Exato. Estão lá as duas coisas ao mesmo tempo. Era um enfrentar da história, pensando sobre as caravelas e o passado, mas também era eu no meu apartamento com as borboletas da noite a chamarem-me e eu a dizer que “não me levam hoje”. 

Uma tensão entre querer falar para fora e falar também a partir de dentro.

Sim. Com este novo disco eu queria resolver esse problema da primeira pessoa do singular. Queria falar muito no plural e todos os vídeos refletiram isso. O “Preço Certo” é sobre mim, mas também sobre todas aquelas 300 pessoas que estão no vídeo. No “Marcha Bonita” sou eu a querer ter essa representação espontânea e natural da cidade, seguindo o que as pessoas estavam a fazer naquele dia. Eu queria passar para o plural e acho que consegui fazer isso. Todas as marchas do disco são um retrato quase em aguarela da cidade. Sinto que consegui desbloquear isso e que agora, com a música “Abismo ”, na versão 2.0 do novo disco, já pude partir completamente para a ficção.  

A autoficção é uma possibilidade no futuro? Ou até o recurso a outras personagens, a outras histórias mais distantes de ti próprio?

Sim. Na “Abismo”, o que tenho na cabeça é quase um livro do J. G. Ballard, uma ficção científica onde tudo dá merda. Para mim, essa música é sobre a catástrofe climática, quase sobre a queda do ocidente, e sobre violência urbana. É claramente uma pintura, um filme, uma coisa ficcional em que eu estava a querer criar uma situação, e não apenas a descrever.

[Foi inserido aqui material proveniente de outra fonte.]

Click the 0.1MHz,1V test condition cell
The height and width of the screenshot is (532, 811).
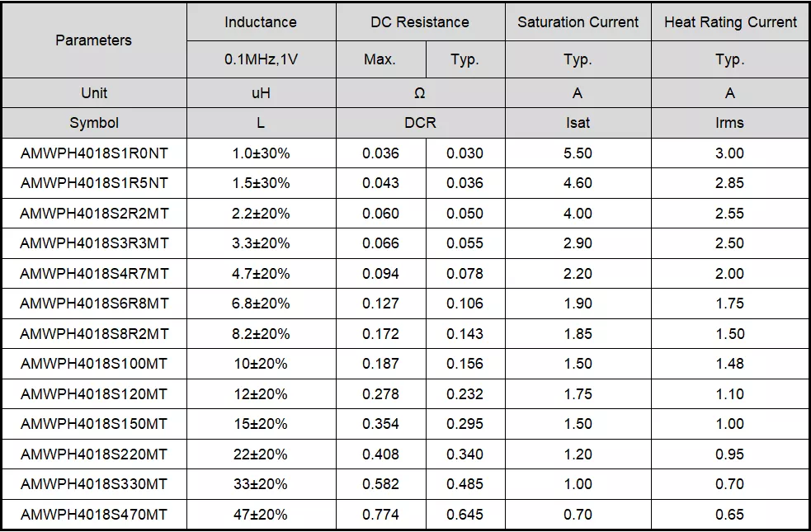pyautogui.click(x=261, y=59)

Há um mínimo de autobiografia, mas é mesmo um retrato de alguém que está num hotel à beira de uma piscina, a ouvir uma bossa nova, que é uma música que já tem ali um perigo e uma tensão, e de repente atravessa-se um carro com metralhadoras. Gosto que as coisas possam ser bonitas e simples e ao mesmo tempo tensas e apocalípticas. Para mim, o quadro é mesmo esse, estar um senhor de meia-idade numa piscina a beber uma caipirinha, na sua decadência urbana de um homem branco de meia-idade ocidental, e de repente entra sobre o hotel o caos, um carro cheio de metralhadoras e aos berros. 

Essa música é quase um regresso a um certo catastrofismo que estava nas tuas primeiras músicas, como a “Tomada” ou a “Terra Treme”. 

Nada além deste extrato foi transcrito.